:: Provided records ::

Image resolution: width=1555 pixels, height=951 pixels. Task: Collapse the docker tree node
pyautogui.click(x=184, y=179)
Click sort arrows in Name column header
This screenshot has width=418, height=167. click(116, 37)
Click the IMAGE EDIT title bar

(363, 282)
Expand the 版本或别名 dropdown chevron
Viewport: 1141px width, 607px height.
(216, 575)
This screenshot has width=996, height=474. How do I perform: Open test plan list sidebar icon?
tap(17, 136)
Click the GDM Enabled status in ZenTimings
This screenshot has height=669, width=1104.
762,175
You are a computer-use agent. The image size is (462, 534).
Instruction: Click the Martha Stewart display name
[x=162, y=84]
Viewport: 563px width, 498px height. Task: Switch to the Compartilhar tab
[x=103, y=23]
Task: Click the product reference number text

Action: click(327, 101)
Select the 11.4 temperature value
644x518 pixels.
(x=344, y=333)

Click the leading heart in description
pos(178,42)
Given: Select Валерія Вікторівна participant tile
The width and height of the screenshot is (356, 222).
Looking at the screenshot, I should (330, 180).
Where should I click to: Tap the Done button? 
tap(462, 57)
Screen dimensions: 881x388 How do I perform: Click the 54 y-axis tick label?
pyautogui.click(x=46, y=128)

:::

• _Aim of the exercise_
Set down the records again without altering a word.

• _Solution below_
Image resolution: width=1555 pixels, height=951 pixels. Task: Collapse the docker tree node
pyautogui.click(x=184, y=179)
Click sort arrows in Name column header
This screenshot has width=418, height=167. click(116, 37)
Click the IMAGE EDIT title bar

(363, 282)
Expand the 版本或别名 dropdown chevron
Viewport: 1141px width, 607px height.
(216, 575)
This screenshot has width=996, height=474. How do I perform: Open test plan list sidebar icon?
tap(17, 136)
Click the GDM Enabled status in ZenTimings
This screenshot has height=669, width=1104.
762,175
You are a computer-use agent. The image size is (462, 534).
Instruction: Click the Martha Stewart display name
[x=162, y=84]
Viewport: 563px width, 498px height. Task: Switch to the Compartilhar tab
[x=103, y=23]
Task: Click the product reference number text

Action: click(327, 101)
Select the 11.4 temperature value
644x518 pixels.
(x=344, y=333)

Click the leading heart in description
pos(178,42)
Given: Select Валерія Вікторівна participant tile
The width and height of the screenshot is (356, 222).
Looking at the screenshot, I should (330, 180).
Where should I click to: Tap the Done button? 
tap(462, 57)
Screen dimensions: 881x388 How do I perform: Click the 54 y-axis tick label?
pyautogui.click(x=46, y=128)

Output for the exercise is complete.